BEGIN EXERCISE INPUT

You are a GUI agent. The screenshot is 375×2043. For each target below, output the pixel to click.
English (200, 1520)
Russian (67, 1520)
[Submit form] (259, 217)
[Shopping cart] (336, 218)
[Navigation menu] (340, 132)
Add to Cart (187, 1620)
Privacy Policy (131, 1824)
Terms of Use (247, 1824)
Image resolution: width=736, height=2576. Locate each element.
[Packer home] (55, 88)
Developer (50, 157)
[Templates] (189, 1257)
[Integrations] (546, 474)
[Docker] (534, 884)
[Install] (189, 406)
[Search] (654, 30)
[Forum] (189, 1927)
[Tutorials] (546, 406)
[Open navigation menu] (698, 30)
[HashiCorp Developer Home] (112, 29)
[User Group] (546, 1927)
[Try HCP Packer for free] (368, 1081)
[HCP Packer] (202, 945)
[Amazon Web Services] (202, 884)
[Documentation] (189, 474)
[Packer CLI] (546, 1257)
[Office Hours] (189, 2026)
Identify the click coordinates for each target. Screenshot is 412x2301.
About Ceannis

END EXERCISE INPUT

■ TASK DETAILS: Above are the entries; copy every line among them that contains the word "target".

■ WRITTEN SOLUTION:
You are a GUI agent. The screenshot is 375×2043. For each target below, output the pixel to click.
Identify the click coordinates for each target. Screenshot is 412x2301.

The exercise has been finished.